Cabergoline reverses cortical hyperexcitability in patients with restless legs syndrome

Abstract

To reverse the profile of abnormal intracortical excitability in patients with restless legs syndrome (RLS) by administering the dopaminergic agonist cabergoline. The effects of this drug on motor cortex excitability were examined with a range of transcranial magnetic stimulation (TMS) protocols before and after administration of cabergoline over a period of 4 weeks in 14 patients with RLS and in 15 healthy volunteers. Measures of cortical excitability included central motor conduction time; resting and active motor threshold to TMS; duration of the cortical silent period; short latency intracortical inhibition (SICI) and intracortical facilitation using a paired-pulse TMS technique.
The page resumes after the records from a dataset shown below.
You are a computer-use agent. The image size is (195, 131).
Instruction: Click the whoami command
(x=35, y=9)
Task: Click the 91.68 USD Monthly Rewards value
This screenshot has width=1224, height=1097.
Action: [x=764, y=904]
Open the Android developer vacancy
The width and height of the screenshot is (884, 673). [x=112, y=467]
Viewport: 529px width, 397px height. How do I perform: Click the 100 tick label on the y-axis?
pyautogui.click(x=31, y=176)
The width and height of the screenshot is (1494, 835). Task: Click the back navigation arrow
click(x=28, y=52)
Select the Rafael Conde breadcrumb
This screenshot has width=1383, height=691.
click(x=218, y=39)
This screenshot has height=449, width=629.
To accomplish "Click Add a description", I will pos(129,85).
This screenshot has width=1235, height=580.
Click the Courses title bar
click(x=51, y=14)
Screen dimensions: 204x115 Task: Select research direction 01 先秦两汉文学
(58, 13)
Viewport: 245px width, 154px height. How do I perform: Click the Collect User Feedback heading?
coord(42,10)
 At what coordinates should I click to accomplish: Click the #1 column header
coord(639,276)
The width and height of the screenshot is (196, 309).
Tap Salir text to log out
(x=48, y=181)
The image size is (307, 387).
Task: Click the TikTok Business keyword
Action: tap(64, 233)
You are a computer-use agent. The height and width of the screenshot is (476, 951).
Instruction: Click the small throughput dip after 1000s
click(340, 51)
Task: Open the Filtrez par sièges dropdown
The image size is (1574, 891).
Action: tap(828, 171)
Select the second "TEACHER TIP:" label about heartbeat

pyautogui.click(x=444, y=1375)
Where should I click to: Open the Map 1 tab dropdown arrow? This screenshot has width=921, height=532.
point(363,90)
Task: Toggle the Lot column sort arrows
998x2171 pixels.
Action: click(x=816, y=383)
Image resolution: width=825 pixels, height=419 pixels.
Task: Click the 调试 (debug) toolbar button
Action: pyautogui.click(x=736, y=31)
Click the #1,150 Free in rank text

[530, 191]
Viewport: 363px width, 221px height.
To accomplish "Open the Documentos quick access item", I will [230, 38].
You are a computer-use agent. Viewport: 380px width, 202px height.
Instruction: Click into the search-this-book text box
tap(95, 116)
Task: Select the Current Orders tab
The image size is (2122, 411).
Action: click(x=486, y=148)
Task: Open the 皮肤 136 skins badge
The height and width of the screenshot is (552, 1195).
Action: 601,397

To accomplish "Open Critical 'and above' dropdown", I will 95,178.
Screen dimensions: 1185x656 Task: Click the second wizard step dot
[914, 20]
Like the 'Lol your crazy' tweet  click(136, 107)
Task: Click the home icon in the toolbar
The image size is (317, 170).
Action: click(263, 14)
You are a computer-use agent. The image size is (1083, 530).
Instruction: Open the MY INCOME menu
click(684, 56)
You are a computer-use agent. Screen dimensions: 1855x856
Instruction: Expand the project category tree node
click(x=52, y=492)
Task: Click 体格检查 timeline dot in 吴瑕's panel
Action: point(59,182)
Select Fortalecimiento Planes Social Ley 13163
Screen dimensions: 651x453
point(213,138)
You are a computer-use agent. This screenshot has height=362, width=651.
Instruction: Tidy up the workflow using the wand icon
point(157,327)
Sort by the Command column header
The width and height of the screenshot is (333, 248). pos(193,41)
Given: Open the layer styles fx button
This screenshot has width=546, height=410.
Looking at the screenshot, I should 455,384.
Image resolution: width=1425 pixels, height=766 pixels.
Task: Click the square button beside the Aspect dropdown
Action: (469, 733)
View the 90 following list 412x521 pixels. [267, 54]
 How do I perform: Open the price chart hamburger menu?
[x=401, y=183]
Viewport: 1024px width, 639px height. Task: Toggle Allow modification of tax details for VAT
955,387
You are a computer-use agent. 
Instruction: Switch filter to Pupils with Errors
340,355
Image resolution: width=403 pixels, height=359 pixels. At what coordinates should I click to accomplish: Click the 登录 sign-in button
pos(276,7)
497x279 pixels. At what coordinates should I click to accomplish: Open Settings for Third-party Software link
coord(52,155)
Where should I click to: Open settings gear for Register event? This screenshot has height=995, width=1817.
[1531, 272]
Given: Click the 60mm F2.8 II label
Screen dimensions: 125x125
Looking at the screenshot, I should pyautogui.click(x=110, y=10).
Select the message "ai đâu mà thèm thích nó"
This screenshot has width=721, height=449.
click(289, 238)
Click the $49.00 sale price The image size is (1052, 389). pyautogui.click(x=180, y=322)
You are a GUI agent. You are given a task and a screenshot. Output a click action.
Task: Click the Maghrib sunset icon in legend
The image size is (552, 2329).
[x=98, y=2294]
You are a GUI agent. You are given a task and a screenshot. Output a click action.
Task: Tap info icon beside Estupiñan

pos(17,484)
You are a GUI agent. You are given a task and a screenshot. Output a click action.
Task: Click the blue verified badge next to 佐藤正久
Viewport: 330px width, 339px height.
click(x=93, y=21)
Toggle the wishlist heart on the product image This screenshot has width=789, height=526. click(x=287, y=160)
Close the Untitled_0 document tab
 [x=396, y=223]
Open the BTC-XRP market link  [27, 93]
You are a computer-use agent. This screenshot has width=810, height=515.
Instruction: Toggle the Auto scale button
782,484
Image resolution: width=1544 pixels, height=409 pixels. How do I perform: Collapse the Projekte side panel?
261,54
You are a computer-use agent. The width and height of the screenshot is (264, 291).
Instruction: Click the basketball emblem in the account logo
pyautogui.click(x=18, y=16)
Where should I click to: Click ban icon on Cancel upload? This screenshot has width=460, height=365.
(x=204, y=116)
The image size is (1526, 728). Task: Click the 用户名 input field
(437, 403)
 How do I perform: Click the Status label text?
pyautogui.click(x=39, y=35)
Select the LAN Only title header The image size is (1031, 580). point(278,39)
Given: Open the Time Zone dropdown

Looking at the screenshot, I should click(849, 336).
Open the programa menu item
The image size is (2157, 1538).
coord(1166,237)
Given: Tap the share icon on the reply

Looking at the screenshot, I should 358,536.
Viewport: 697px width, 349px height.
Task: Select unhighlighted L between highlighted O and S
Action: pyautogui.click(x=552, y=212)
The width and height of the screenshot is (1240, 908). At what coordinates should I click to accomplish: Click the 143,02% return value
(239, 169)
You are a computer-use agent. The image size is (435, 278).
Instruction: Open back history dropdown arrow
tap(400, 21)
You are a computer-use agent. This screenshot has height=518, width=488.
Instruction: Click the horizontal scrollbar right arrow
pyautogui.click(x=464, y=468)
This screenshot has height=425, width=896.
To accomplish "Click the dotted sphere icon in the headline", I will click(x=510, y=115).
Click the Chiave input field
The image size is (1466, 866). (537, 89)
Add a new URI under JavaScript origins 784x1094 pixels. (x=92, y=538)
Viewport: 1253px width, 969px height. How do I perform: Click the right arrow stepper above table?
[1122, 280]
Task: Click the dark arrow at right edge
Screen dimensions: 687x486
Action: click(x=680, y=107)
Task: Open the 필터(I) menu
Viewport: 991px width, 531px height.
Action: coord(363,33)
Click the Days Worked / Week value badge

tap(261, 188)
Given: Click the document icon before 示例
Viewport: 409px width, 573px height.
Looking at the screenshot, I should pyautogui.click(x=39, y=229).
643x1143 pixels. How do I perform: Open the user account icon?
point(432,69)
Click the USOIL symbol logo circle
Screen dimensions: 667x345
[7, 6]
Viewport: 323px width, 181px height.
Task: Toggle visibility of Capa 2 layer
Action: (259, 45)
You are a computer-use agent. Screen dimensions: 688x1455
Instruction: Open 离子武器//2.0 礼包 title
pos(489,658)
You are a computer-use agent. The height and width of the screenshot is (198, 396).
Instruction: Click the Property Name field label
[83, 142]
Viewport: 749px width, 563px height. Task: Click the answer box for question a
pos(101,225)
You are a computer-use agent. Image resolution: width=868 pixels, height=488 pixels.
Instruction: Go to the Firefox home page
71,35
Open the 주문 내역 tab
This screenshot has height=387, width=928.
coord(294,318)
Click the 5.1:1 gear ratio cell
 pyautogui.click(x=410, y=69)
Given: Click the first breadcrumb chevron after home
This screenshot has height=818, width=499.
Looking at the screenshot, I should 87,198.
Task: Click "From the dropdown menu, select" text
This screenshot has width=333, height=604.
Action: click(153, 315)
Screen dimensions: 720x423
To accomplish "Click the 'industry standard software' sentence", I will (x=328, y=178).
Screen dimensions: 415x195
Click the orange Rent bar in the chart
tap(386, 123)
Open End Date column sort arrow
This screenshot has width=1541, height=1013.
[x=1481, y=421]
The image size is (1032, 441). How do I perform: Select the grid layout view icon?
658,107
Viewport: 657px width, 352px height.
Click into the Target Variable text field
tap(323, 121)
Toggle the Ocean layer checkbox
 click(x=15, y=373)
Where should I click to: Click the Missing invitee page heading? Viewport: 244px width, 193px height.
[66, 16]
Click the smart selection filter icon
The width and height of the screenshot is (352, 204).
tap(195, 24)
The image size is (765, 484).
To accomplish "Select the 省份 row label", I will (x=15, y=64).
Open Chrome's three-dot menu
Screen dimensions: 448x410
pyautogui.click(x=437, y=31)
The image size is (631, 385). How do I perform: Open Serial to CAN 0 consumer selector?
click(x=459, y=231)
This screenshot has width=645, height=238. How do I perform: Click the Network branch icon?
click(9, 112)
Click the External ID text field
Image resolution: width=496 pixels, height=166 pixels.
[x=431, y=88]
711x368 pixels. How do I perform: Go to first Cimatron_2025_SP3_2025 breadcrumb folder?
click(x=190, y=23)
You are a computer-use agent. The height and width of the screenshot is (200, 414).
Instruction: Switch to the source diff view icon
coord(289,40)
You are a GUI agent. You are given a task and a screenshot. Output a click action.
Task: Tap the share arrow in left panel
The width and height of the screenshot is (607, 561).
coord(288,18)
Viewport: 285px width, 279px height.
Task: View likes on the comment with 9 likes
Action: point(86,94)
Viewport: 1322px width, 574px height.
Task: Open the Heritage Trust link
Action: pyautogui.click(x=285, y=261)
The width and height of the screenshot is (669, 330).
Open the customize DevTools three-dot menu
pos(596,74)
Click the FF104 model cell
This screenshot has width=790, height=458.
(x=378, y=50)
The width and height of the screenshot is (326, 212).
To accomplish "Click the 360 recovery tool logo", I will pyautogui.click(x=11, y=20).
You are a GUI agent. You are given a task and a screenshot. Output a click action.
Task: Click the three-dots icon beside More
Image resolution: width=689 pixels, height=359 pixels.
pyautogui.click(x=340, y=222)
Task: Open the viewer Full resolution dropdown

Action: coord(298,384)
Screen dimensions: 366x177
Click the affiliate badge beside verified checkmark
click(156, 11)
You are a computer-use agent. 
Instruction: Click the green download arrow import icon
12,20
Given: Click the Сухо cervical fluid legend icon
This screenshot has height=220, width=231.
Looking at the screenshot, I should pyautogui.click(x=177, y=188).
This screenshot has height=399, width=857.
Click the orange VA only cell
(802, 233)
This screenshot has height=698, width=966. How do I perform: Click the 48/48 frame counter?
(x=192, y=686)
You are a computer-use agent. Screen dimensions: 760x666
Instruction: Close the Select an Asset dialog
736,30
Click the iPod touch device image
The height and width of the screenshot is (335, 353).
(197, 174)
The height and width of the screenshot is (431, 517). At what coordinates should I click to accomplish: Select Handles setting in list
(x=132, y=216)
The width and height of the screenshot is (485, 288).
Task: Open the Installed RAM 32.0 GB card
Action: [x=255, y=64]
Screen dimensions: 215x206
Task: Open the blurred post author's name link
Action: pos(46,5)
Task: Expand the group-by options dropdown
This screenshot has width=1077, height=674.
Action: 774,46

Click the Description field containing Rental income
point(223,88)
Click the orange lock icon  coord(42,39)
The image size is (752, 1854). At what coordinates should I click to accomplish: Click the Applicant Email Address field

Short latency intracortical inhibition was significantly reduced in RLS patients compared with the controls and this abnormal profile was reversed by treatment with cabergoline; the other TMS parameters did not differ significantly from the controls and remained unaffected after treatment with cabergoline. Cabergoline had no effect on cortical excitability of the normal subjects. As dopaminergic drugs are known to increase SICI, our findings suggest that RLS may be caused by a central nervous system dopaminergic dysfunction. This study demonstrates that the cortical hyperexcitability of RLS is reversed by cabergoline, and provides physiological evidence that this dopamine agonist may be a potentially efficacious option for the treatment of RLS.